Bohm et al. (2014) reported 7 patients from 6 families with TAM1 confirmed by genetic analysis. All patients were adults at the time of the report except 1, who was 13 years old. Five patients had onset of symptoms in childhood, whereas 2 had onset as adults. The phenotype was somewhat variable: some patients presented with myalgia or postexercise fatigability and increased serum creatine kinase and later developed muscle weakness mostly affecting the proximal lower limbs, whereas others presented with limb-girdle muscle weakness and later developed myalgia. Three patients had walking difficulties associated with heel contractures. Two patients had only myalgia or postexercise fatigability without muscle weakness or walking difficulties.
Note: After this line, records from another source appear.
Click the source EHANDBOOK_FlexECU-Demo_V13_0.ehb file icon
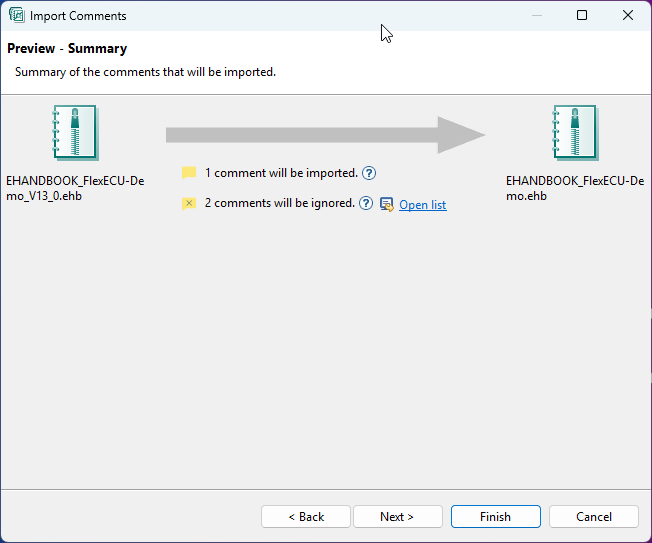The image size is (652, 543). click(75, 133)
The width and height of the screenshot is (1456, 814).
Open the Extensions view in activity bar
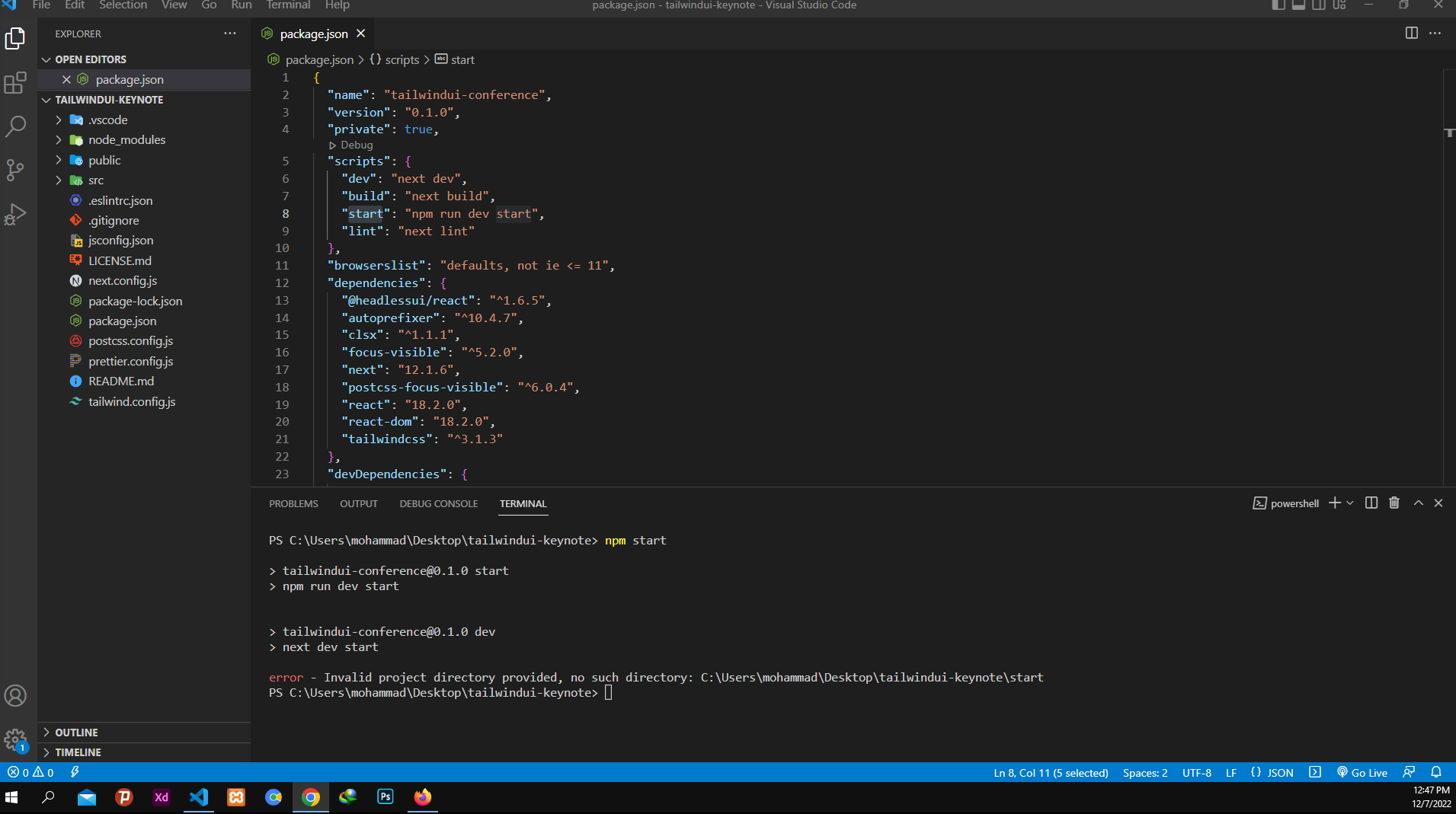(15, 82)
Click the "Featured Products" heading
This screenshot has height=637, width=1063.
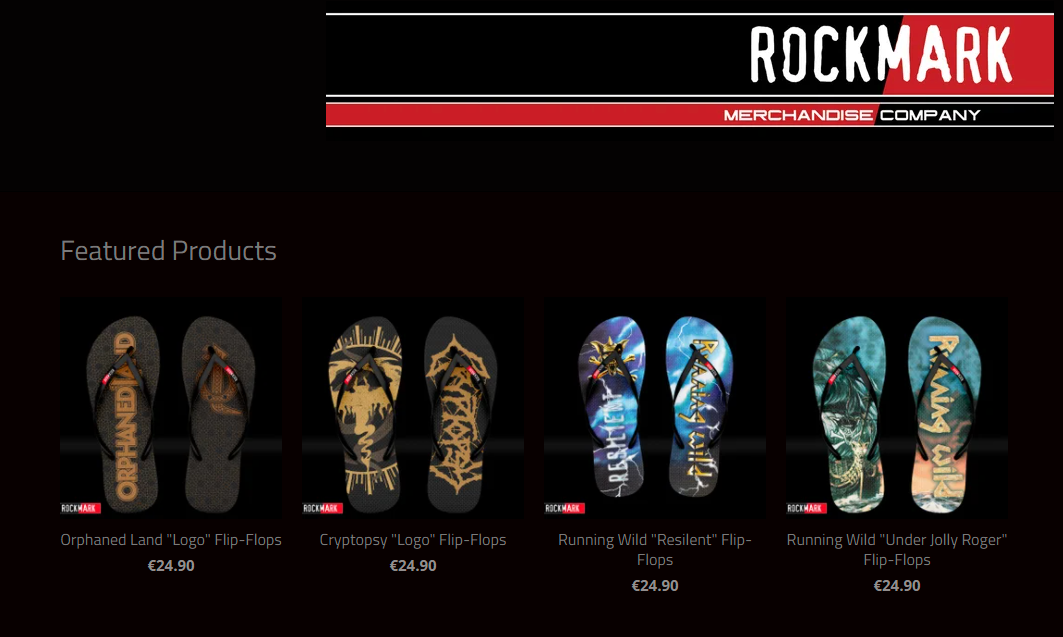(x=168, y=251)
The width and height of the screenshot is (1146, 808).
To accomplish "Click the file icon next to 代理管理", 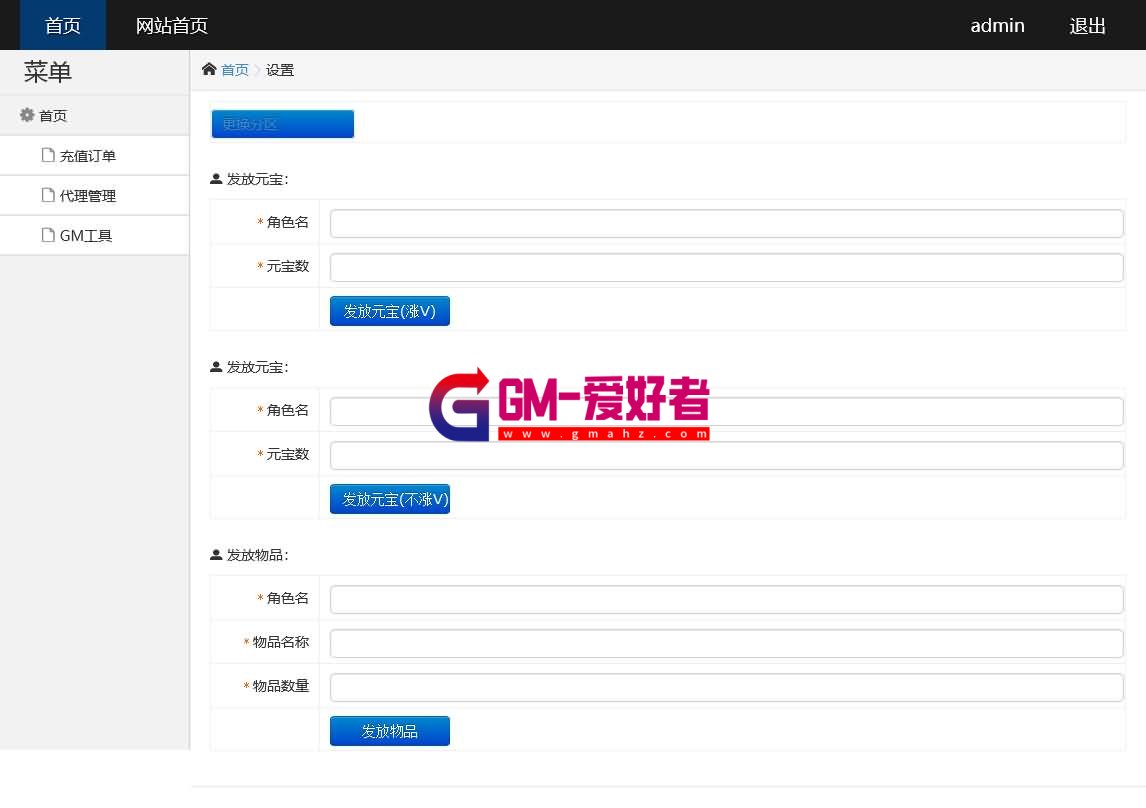I will pyautogui.click(x=48, y=195).
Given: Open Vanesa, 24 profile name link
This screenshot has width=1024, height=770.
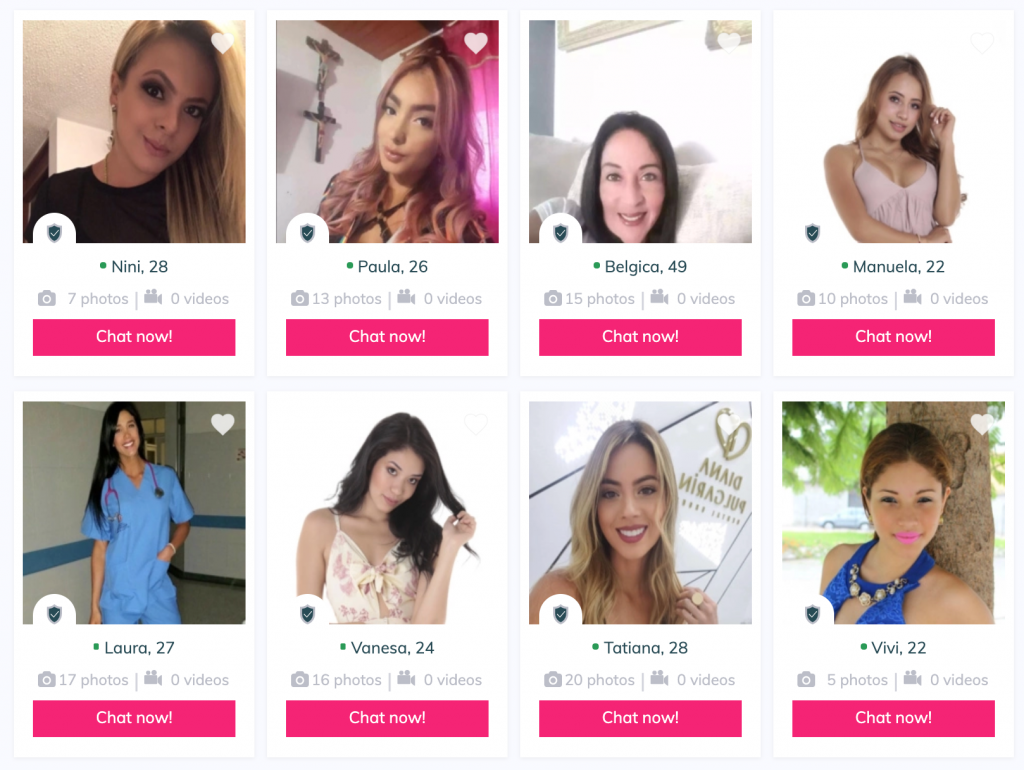Looking at the screenshot, I should pos(392,648).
One patient had eye movement deficits. Muscle biopsy of all patients showed tubular aggregates consisting of single- or double-walled membranes and originating from the endoplasmic reticulum. The aggregates were observed in both fiber types and were often accompanied by internal nuclei and fiber size variability. There was no correlation between tubular aggregate types and mutation, age of onset, or disease severity.

Inheritance

The transmission pattern of tubular aggregate myopathy in the families reported by Bohm et al. (2013) was consistent with autosomal dominant inheritance.

Molecular Genetics

In affected members from 4 unrelated families with autosomal dominant tubular aggregate myopathy, Bohm et al. (2013) identified 4 different heterozygous mutations in the intraluminal EF hand domains of the STIM1 gene (605921.0004-605921.0007). The initial mutations were identified by whole-exome sequencing. In vitro studies showed that the mutations induced STIM1 clustering, indicating that calcium sensing was impaired and resulting in a gain-of-function effect. TAM myoblasts showed a higher level of basal calcium and dysregulation of intracellular calcium homeostasis compared to controls. Because recessive STIM1 loss-of-function mutations are associated with immunodeficiency (612783), Bohm et al. (2013) concluded that the tissue-specific impact of STIM1 loss or constitutive activation is different, and that a tight regulation of STIM1-dependent calcium entry is fundamental for normal skeletal muscle structure and function. None of the patients with TAM had evidence of immune dysfunction.

In 3 unrelated Caucasian females with TAM1, Hedberg et al. (2014) identified a de novo heterozygous mutation in the STIM1 gene. Two patients had the same mutation (H109R; 605921.0006) previously identified by Bohm et al. (2013), whereas the third had a novel mutation (I115F; 605921.0009).

In 7 patients from 6 families with TAM1, Bohm et al. (2014) identified 5 different heterozygous missense mutations in the STIM1 gene (see, e.g., 605921.0005 and 605921.0010). In vitro functional expression studies in myoblasts showed that the mutations resulted in constitutive clustering of STIM1 independent of intraluminal calcium levels. The 6 families were ascertained from a larger cohort of 38 unrelated families with features suggestive of tubular aggregate myopathy who underwent direct sequencing of the STIM1 gene.